Mild cystocele may have no symptoms, the feeling of incomplete urination is a manifestation of severe prolapse. The main symptom of women with cystocele is the prolapse of the vagina or related symptoms. They feel something protruding from the vagina. During labor, coughing, straining, or when abdominal pressure increases or the bladder is full of urine, the object increases in size and urine leaks out. After lying down or urinating, it shrinks or even disappears. Patients have a feeling of fullness in the vagina, a feeling of descent in the pelvic cavity, stress urinary incontinence or incomplete urination, pain in the lumbar sacral region that worsens after standing for a long time, and difficulty in sexual intercourse. Often, patients need to push the prolapsed vagina themselves to empty the urine.
Clinical Staging:
1. Degree I (mild): The anterior vaginal wall prolapse has reached the hymen edge but has not protruded outside the vaginal orifice.
2. Degree II (moderate): Part of the anterior vaginal wall has prolapsed outside the vaginal orifice.
3. Degree III (severe): The entire anterior vaginal wall has prolapsed outside the vaginal orifice.
Signs include prolapse of a mass in the vagina, stress urinary incontinence, and 39% of women with cystocele experience stress urinary incontinence.
In a condition of a full bladder, the patient is first placed in a lithotomy position to examine the external genitalia. If no corresponding signs are found or the extent of the maximum prolapse cannot be confirmed, a standing position examination is performed. If no obvious prolapsed tissue is found, gently separate the labia minora to expose the vestibule and hymen, assess the integrity of the perineum, and estimate the size of the prolapsed tissue.
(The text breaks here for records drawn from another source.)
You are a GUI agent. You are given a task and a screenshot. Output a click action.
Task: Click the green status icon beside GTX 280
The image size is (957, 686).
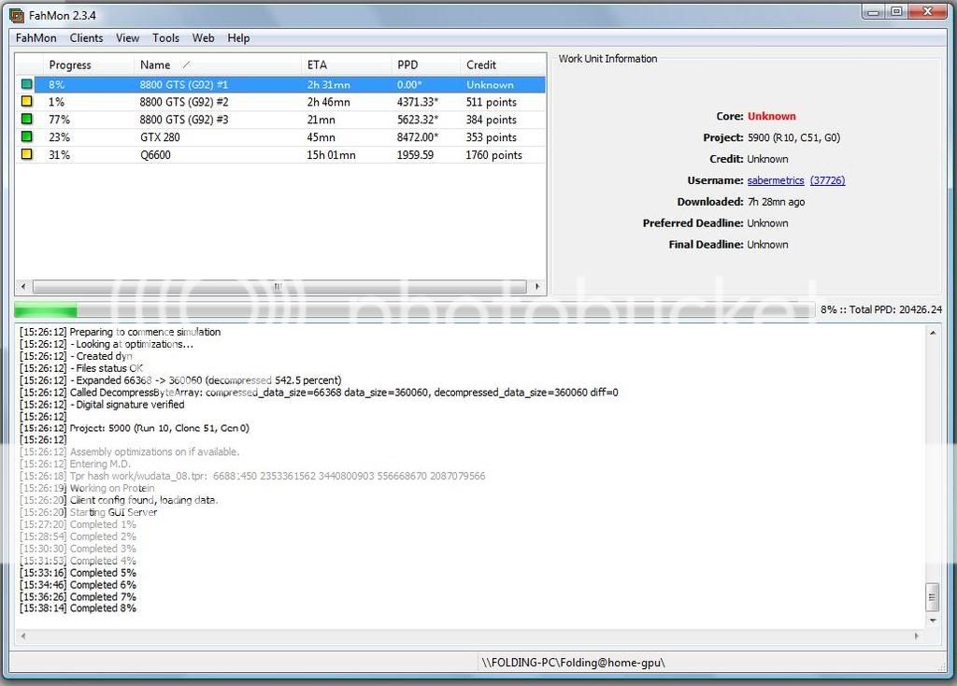tap(28, 136)
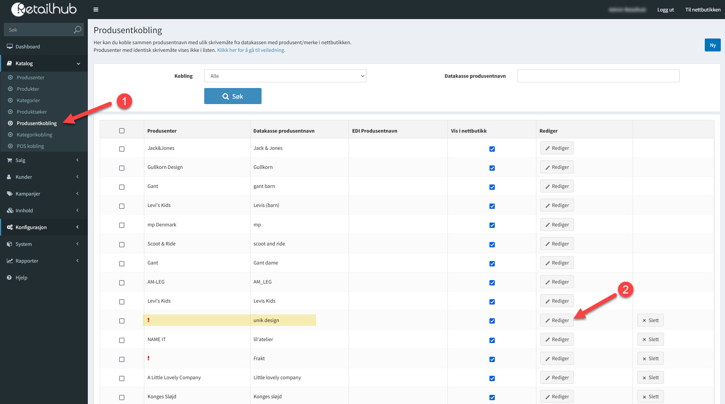Click the chart icon beside Rapporter
The height and width of the screenshot is (404, 725).
tap(10, 261)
Compression of the posterior vaginal wall with the posterior blade of the speculum helps to expose the anterior vaginal wall. Then, ask the patient to strain or cough forcefully, observe the prolapse of pelvic organs, and it helps to differentiate between lateral defects and central defects. The former is manifested by the disappearance or separation of the vaginal sulcus; while the median prolapse is manifested by the presence of the vaginal sulcus, the descent of the anterior vaginal wall is accompanied by the descent of the bladder, and is accompanied or not accompanied by excessive movement of the urethra. If concurrent urethral prolapse occurs, when abdominal pressure increases, the urethra rotates downward and forward.
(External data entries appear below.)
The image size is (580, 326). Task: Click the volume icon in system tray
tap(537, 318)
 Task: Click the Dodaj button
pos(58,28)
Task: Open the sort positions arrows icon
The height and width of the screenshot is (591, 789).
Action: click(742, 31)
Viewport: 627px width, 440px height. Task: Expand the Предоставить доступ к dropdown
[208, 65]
Studies have shown that the feeling of incomplete urination in women with severe prolapse is attributed to urethral obstruction. When prolapse is reduced, urethral dysfunction is exposed, accompanied by stress urinary incontinence. For women with severe prolapse, it is very important to check urethral function after the prolapsed object is returned to its original position. If the patient urinates normally after the prolapsed object is returned, but still leaks urine during forced coughing or Valsalva maneuvers, it suggests dysfunctions of the urethral sphincter muscles.